━━━━━ Listed entries

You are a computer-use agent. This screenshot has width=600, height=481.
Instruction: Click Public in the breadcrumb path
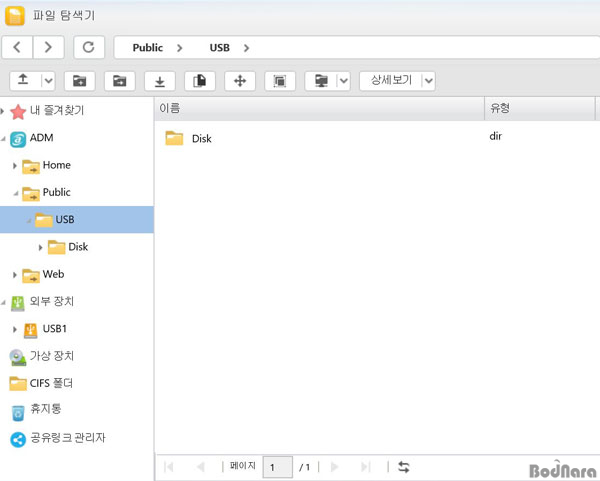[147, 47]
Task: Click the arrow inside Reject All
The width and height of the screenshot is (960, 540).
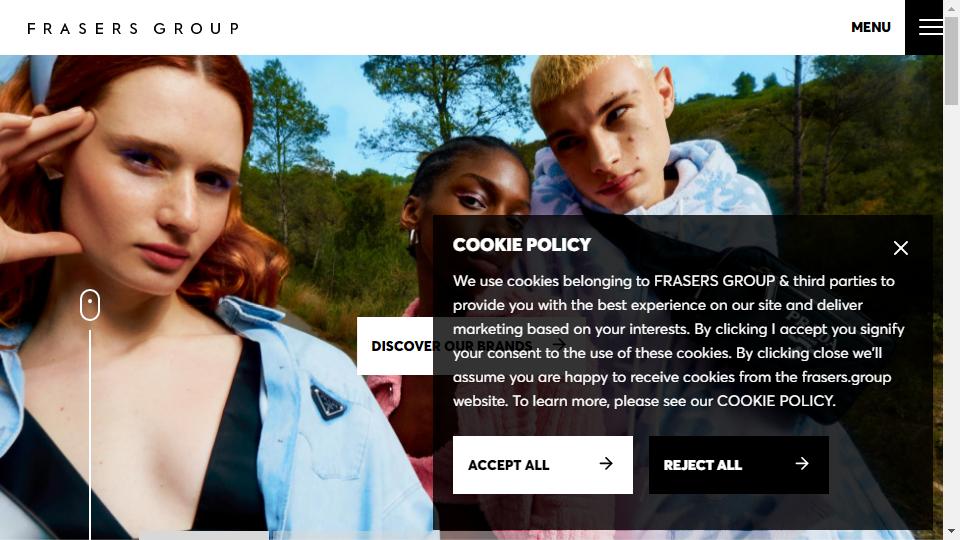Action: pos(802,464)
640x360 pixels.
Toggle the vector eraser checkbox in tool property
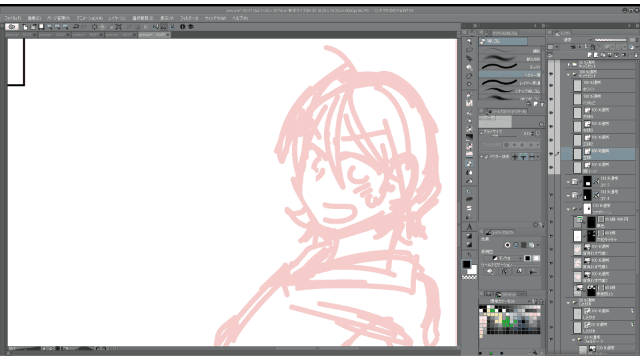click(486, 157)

━━━━━━━━━━
━━━━━ Listed entries

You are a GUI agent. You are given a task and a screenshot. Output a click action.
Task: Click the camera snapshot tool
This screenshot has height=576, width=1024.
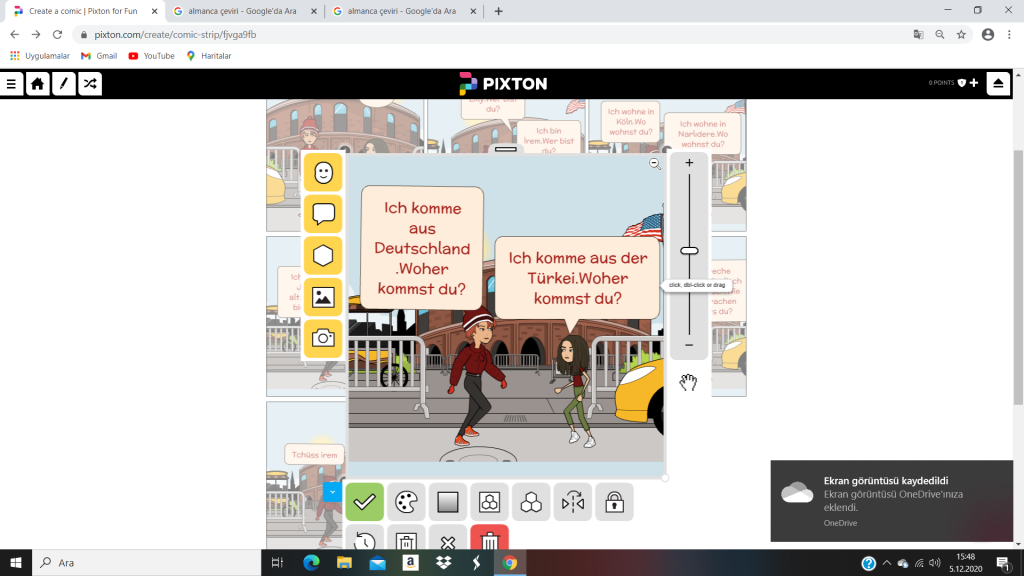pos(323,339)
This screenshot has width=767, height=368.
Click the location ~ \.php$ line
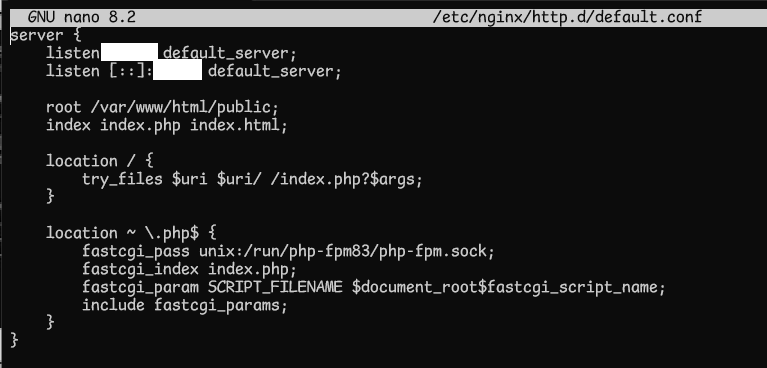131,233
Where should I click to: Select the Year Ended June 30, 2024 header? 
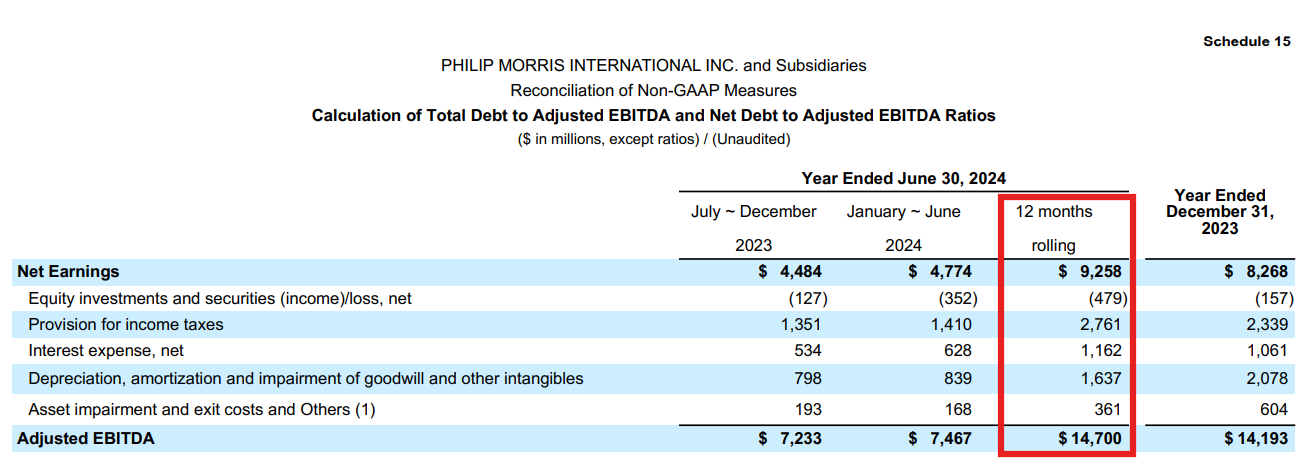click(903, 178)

━━━━━━━━━━
━━━━━ Listed entries

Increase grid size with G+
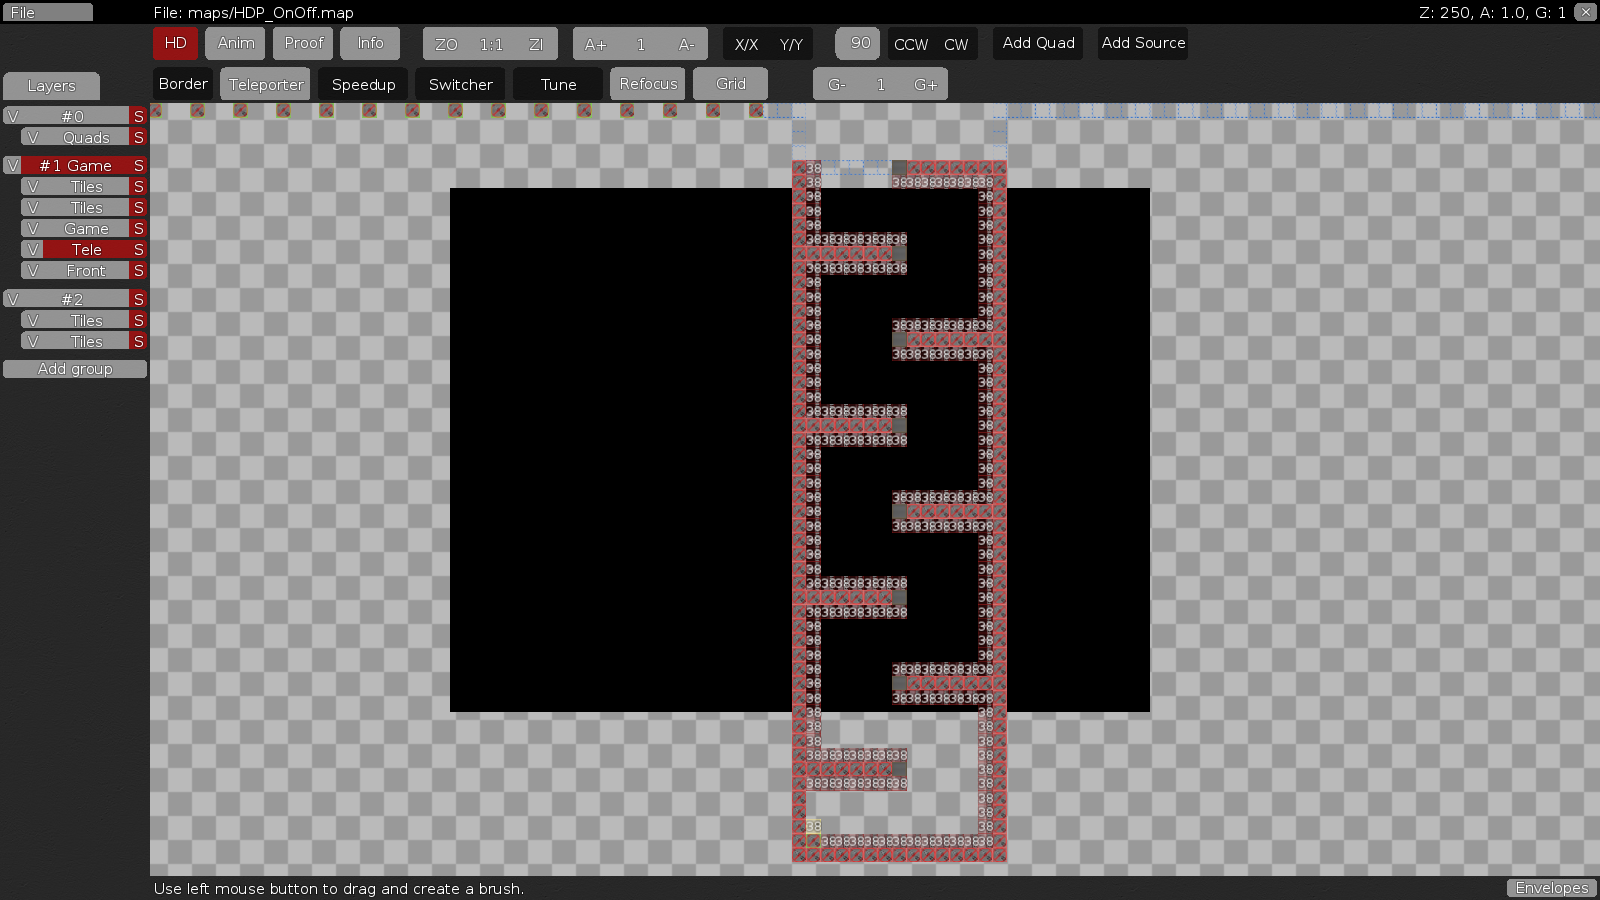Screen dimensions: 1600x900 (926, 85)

━━━━━━━━━━

## Exercise details
Gather all lines with the string "agent" from the data.

## Response to the task
You are a computer-use agent. This screenshot has width=600, height=481.
You are a GUI agent. You are given a task and a screenshot. Output a click action.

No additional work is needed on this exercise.